Le Premier ministre français a remis sa démission à Macron

Déflagration politique: quelques heures à peine après avoir formé son gouvernement, Sébastien Lecornu a remis lundi sa démission au président français Emmanuel Macron. Il s'agit du gouvernement le plus bref de la Ve République, à peine plus d'une douzaine d'heures.

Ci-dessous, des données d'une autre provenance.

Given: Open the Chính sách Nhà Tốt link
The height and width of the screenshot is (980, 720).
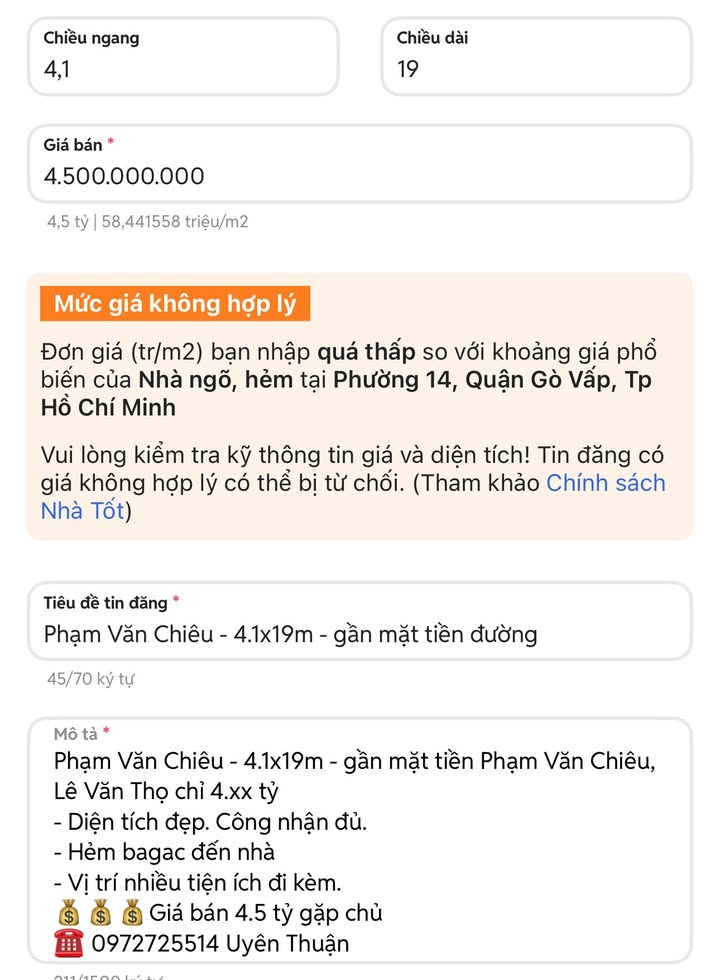Looking at the screenshot, I should [x=605, y=484].
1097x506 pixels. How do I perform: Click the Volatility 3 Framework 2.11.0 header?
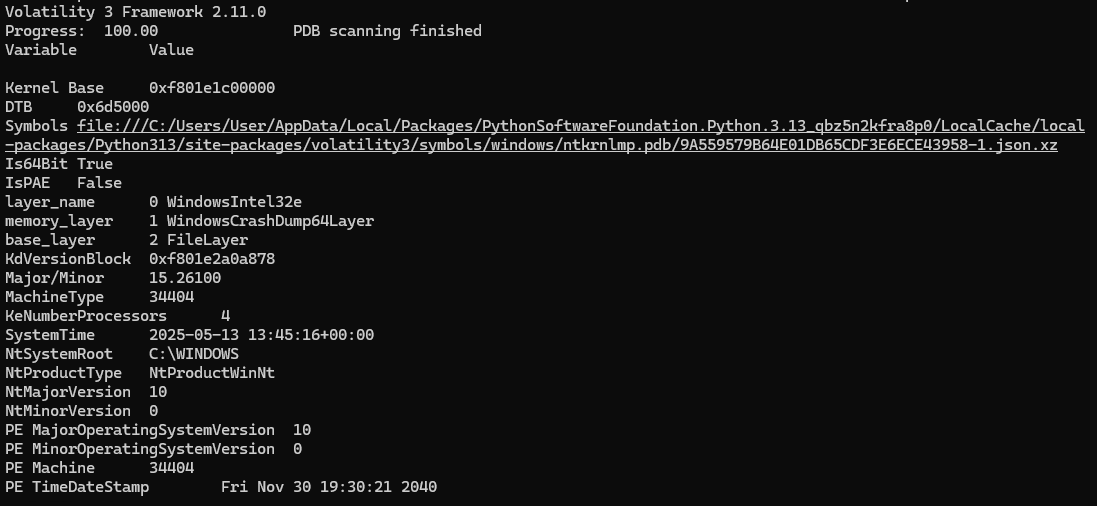[x=136, y=12]
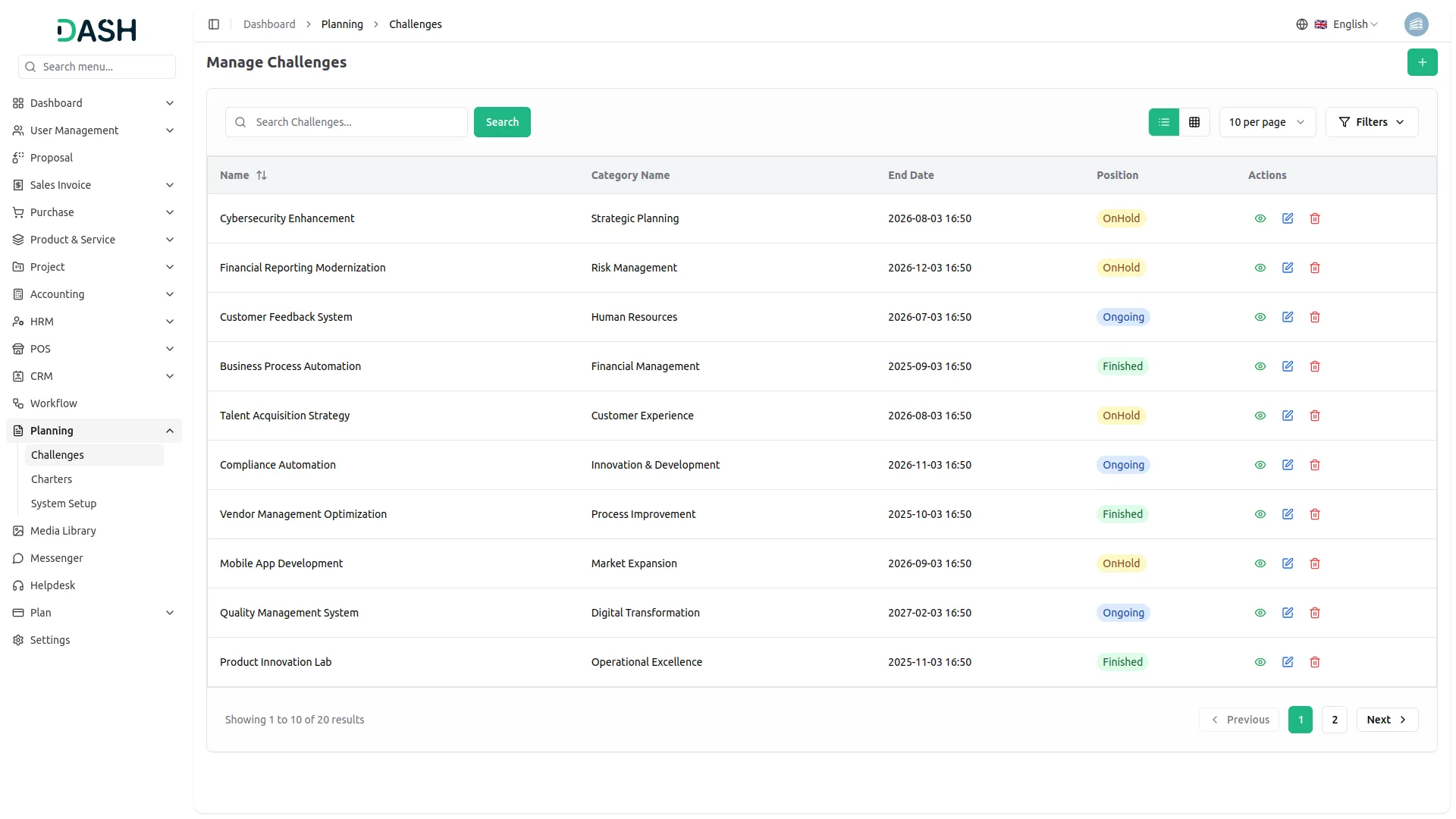Toggle the sidebar collapse icon
Screen dimensions: 1456x819
tap(214, 24)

(Keystone-ATS) Le locataire de Matignon, nommé le 9 septembre et qui devait tenir son premier Conseil des ministres à la tête du gouvernement à 16h00, s’est rendu aux premières heures de la matinée à l’Elysée pour remettre sa démission au président, qui l’a acceptée, selon un communiqué de l’Elysée. Ce départ plonge la France dans une crise politique sans précédent depuis des décennies.
Sébastien Lecornu était le troisième Premier ministre désigné en un an, après que la dissolution de l’Assemblée nationale en juin 2024 a donné lieu à un hémicycle ingouvernable, divisé en trois blocs très polarisés. Très proche d’Emmanuel Macron, il s’est retrouvé fragilisé alors qu’il venait de composer dimanche soir un gouvernement de 18 ministres, dont 12 sortants reconduits dans leurs portefeuilles.
Républicains mécontents
Très remonté face à une composition qui «ne reflète pas la rupture promise», le patron de LR Bruno Retailleau, lui-même reconduit à l’Intérieur, avait immédiatement convoqué en urgence le comité stratégique du parti gaulliste, qui se tiendra à 11h30.
En cause, selon plusieurs sources: le retour surprise aux Armées de Bruno Le Maire, symbole pour la droite du dérapage budgétaire des dernières années de gouvernements macronistes; ou encore la large part réservée à Renaissance dans la répartition du gouvernement – avec 10 ministres, contre 4 à LR.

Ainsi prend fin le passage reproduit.